031 PI InSIGHT

A sign is pictured outside Nortel's Carling Campus in Ottawa

 

Did Industrial Espionage Hasten the Demise of Nortel?

Nortel, the former Canadian telecom giant, first filed for bankruptcy in January of 2009. By June, the company announced that it planned to sell off all business units and would not attempt to return to operations. During that time period, analysts tended to blame poor leadership and accounting scandals for the company’s problems.

These sorts of troubles did plague the company; however, industrial espionage may have contributed to the company’s failure and its reputation for not maintaining competitive leadership in the face of a rapidly evolving industry.

How Did Industrial Espionage Lead to Nortel’s Downfall?

Corporate spying or corporate espionage typically refers to illegal surveillance activities used against companies for economic reasons and not for political purposes. Some people may find this ironic because Canada’s Department of National Defense discovered surveillance equipment inside the old Nortel campus as it prepared to move there after Nortel moved out, according to Fox News. The investigator did not believe that those devices had been planted for the military but had simply been left there as a final relic of Nortel.

While some people may have found this discovery surprising, the company had been the victim of corporate spying in the past. Previously, Nortel had been the victim of hackers who used stolen executive passwords to download documents that contained intellectual property and other sensitive material. An investigation of this incident concluded that the corporate network had probably been compromised for at least 10 years.

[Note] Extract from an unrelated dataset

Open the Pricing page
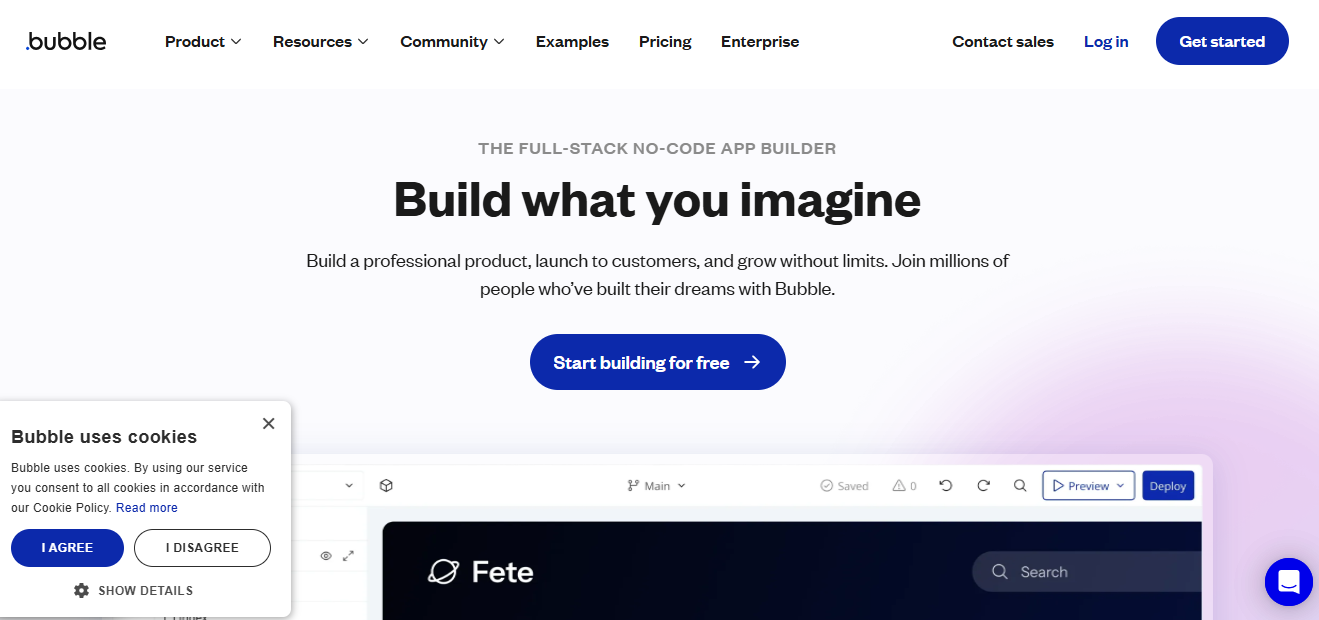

Nortel’s Worst Problem May Have Been Economic Espionage From China

Richard Bejtlich, the CSO at Mandiant, referred to the kind of economic espionage that Nortel suffered as the “Chinese” model. He described this as physical, digital or electronic surveillance intended to steal intellectual property for the purpose of bringing it to market to compete with the theft’s victim. Brian Shields, a long-time employee of the company, said he spoke with executives as early as 2004 to inform them of the security problem.

As part of his duties as a leader in the internal investigation, Shields told his employers that they needed to invest in better security. He said he had monitored packets of information that traveled from the internal network to a destination in Shanghai. Apparently, the executives decided that they just needed to change their passwords and did not choose to spend more time or money on the problem.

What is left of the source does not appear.